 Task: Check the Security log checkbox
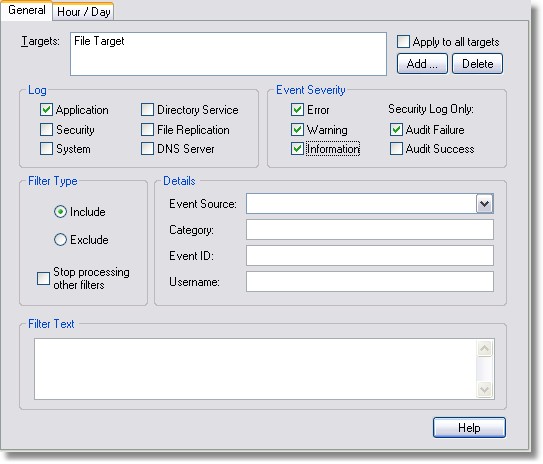[x=46, y=130]
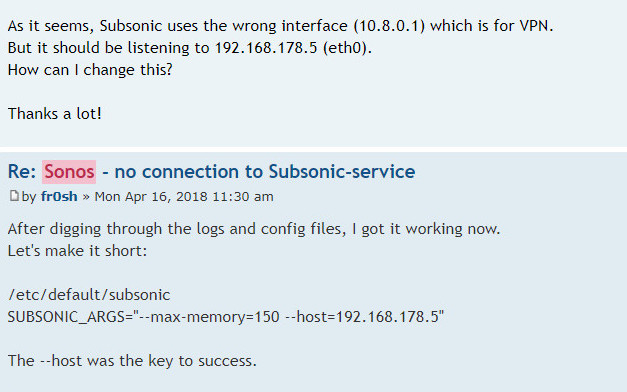
Task: Click the 192.168.178.5 (eth0) text
Action: (291, 48)
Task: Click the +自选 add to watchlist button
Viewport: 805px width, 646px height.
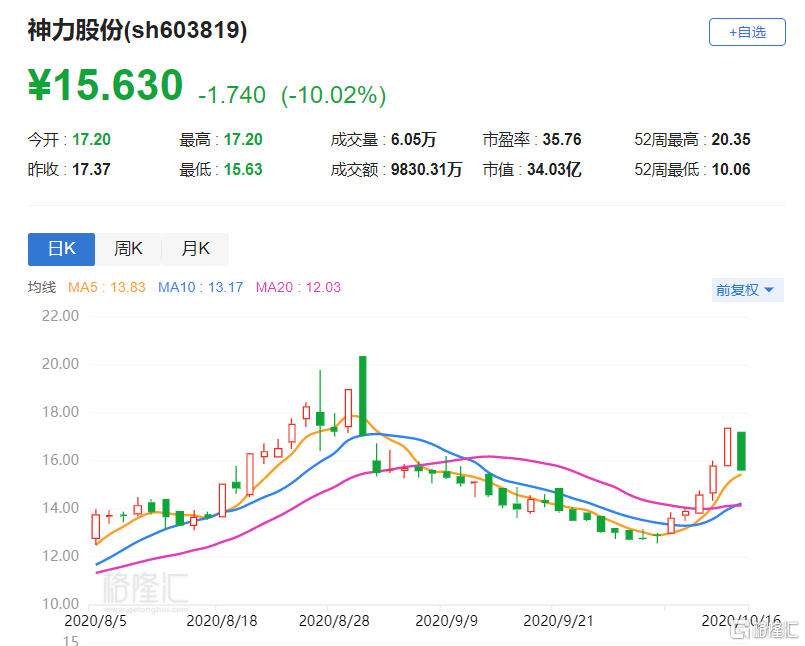Action: pyautogui.click(x=746, y=32)
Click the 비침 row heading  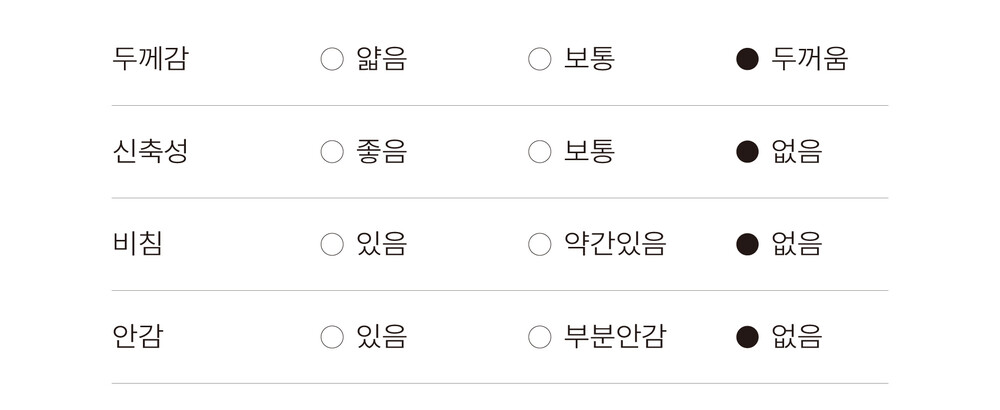(138, 244)
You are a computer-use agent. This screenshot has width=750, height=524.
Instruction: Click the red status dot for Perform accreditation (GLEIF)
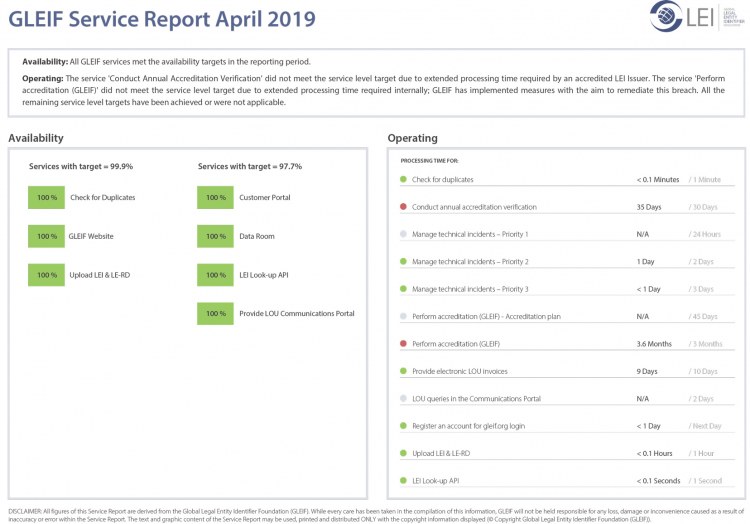[403, 344]
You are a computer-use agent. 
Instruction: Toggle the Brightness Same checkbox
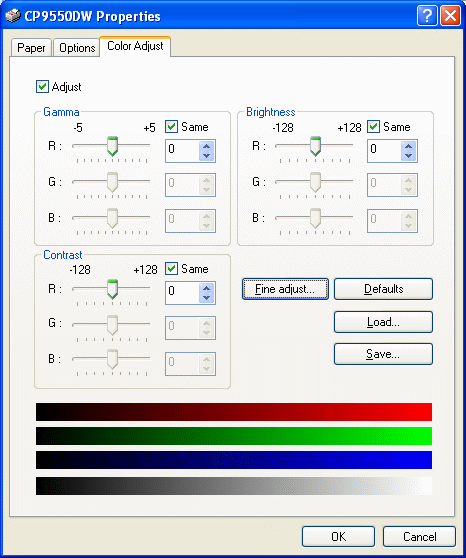tap(373, 127)
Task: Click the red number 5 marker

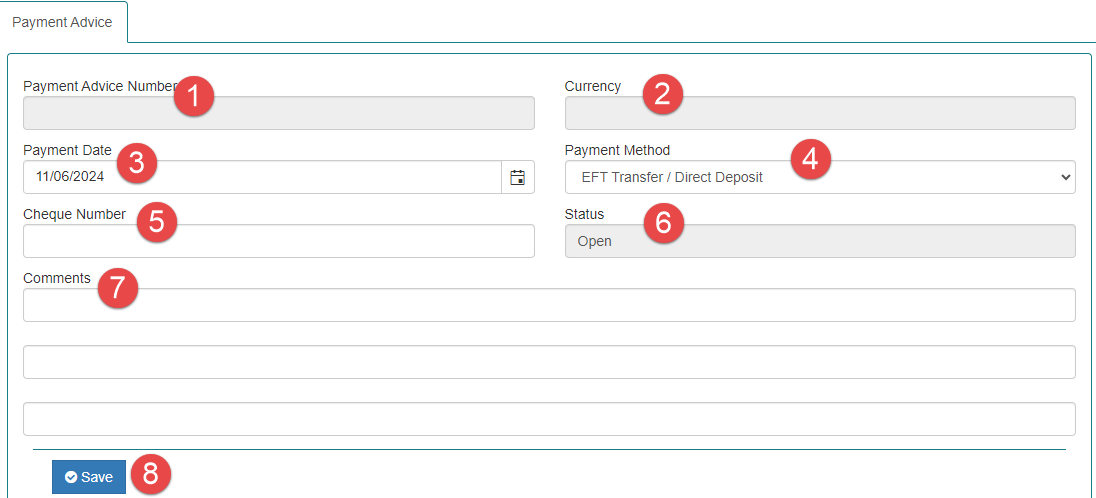Action: (156, 222)
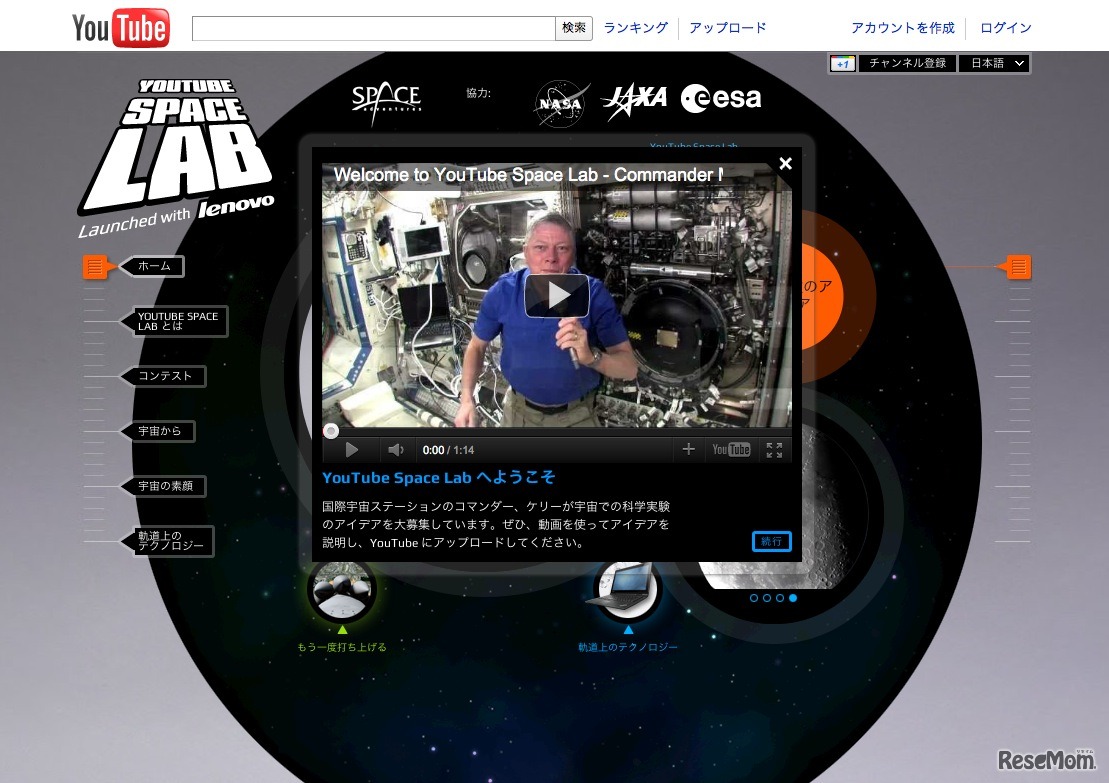
Task: Click the YouTube logo in header
Action: [120, 28]
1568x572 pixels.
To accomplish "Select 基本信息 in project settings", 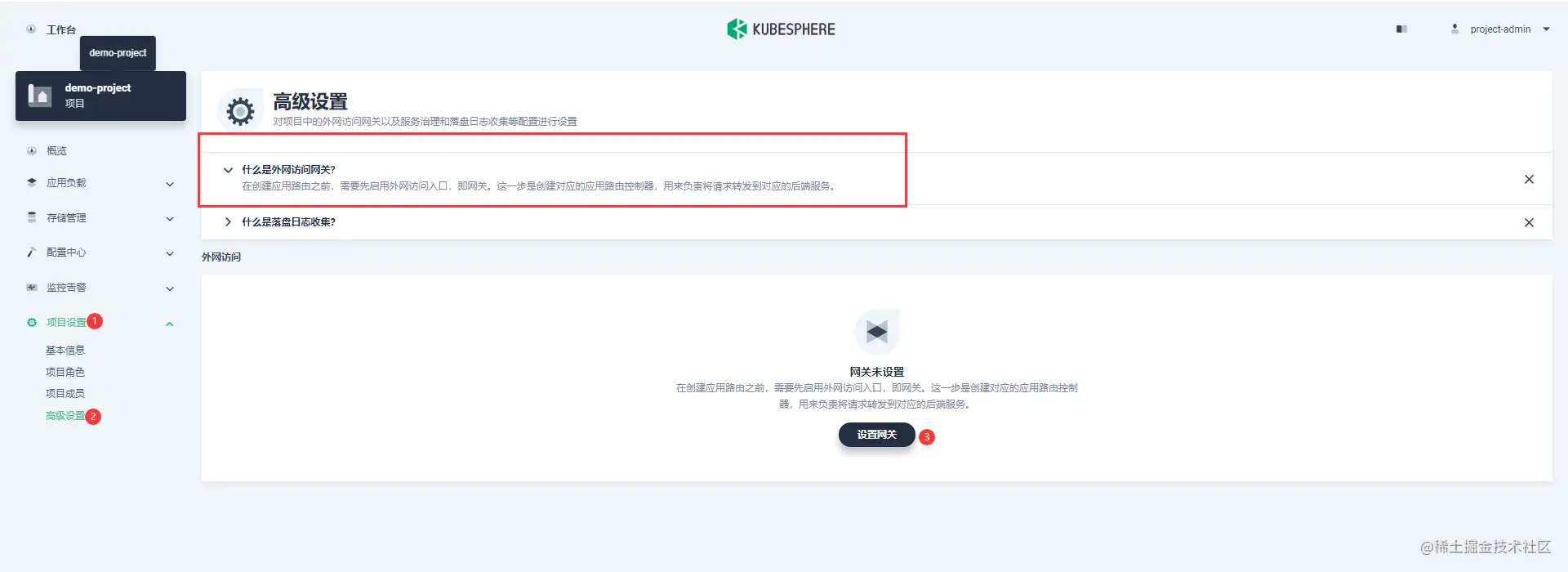I will coord(65,351).
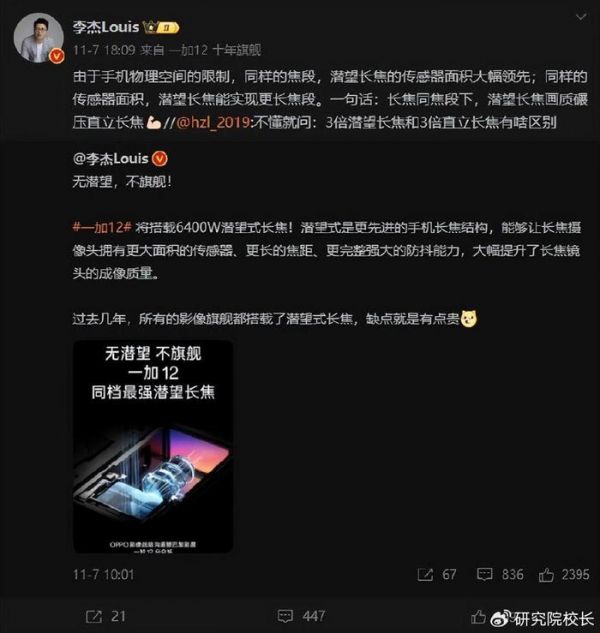Click the repost icon showing 67
The height and width of the screenshot is (633, 600).
[x=425, y=574]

Problem description :: Where a line of the data contains the string "computer", include it in a count, and state that count alone.

Response for this exercise :: 2